Tweaking
One of the nicest features of this case is the front control panel. The entire panel bar swivels up or down by 45 degrees. It also locks in place. So if you put the computer on the floor, you can access the panel and read the temperature display from above. Or if you have your machine mounted overhead on a sturdy LAN station, then you can read it and access its ports from below. Here you will find USB, FireWire, and audio ports.
The heads up temperature display connects to twin thermistors inside the case. Beware: these thermistors are very fragile! We mounted one on the motherboard chipset heat sink using tape. The other one went on the Raptor hard drive (which gets surprisingly hot). This allows us to keep an eye on system temperatures.
With respect to noise, at this point the main "bottleneck" is the rear exhaust case fan, even though it is relatively quiet.

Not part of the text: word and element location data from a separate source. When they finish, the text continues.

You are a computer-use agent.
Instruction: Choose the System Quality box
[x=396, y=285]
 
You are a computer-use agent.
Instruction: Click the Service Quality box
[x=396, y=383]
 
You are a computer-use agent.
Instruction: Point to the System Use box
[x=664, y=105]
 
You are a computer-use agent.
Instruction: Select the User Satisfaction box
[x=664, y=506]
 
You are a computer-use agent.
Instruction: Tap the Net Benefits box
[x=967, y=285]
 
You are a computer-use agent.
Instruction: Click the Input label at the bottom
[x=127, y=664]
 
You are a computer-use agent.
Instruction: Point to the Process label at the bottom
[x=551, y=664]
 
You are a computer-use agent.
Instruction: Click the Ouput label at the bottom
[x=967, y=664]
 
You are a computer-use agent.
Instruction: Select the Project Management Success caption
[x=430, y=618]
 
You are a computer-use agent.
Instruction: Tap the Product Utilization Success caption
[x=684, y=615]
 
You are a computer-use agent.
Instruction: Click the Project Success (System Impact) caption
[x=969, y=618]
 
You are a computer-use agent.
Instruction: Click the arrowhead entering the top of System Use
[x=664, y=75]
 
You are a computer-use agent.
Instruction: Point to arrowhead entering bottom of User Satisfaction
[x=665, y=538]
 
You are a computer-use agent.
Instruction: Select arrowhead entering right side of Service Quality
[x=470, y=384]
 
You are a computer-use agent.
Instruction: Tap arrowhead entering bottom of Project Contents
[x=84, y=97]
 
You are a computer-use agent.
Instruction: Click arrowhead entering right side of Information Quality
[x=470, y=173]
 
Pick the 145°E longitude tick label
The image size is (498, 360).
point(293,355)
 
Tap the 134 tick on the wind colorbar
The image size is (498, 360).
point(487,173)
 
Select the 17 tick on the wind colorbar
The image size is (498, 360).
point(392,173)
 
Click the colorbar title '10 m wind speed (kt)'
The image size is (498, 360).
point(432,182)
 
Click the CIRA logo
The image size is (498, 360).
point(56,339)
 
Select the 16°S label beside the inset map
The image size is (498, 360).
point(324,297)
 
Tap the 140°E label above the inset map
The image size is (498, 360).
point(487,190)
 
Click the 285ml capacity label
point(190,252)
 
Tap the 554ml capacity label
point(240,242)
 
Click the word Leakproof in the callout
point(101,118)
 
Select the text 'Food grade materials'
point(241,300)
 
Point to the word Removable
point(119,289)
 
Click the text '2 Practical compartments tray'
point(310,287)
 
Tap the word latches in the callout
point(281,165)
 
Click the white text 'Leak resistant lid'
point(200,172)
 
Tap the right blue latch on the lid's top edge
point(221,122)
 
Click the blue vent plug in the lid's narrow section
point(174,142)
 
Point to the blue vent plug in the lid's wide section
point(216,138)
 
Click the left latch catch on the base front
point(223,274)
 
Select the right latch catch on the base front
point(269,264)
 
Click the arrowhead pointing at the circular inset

When turning off this fan (for a few seconds only, to test for sound) the entire machine becomes inaudible—even in a nearly soundproofed room! So the next logical upgrade, if you are so inclined, would be to upgrade the case fans to ultra-quiet models.
After testing this system for a few days, we still found it runs a bit hot. So you might want to add an additional 120mm front panel intake fan. This will boost air intake and blow cool air in and over the hard drive, video cards, and mainboard MOSFETs. Luckily, the Antec case has a convenient front intake fan tray that slides out. They thought of everything! You can thus add more airflow to the hard drive, GPU, and chipset.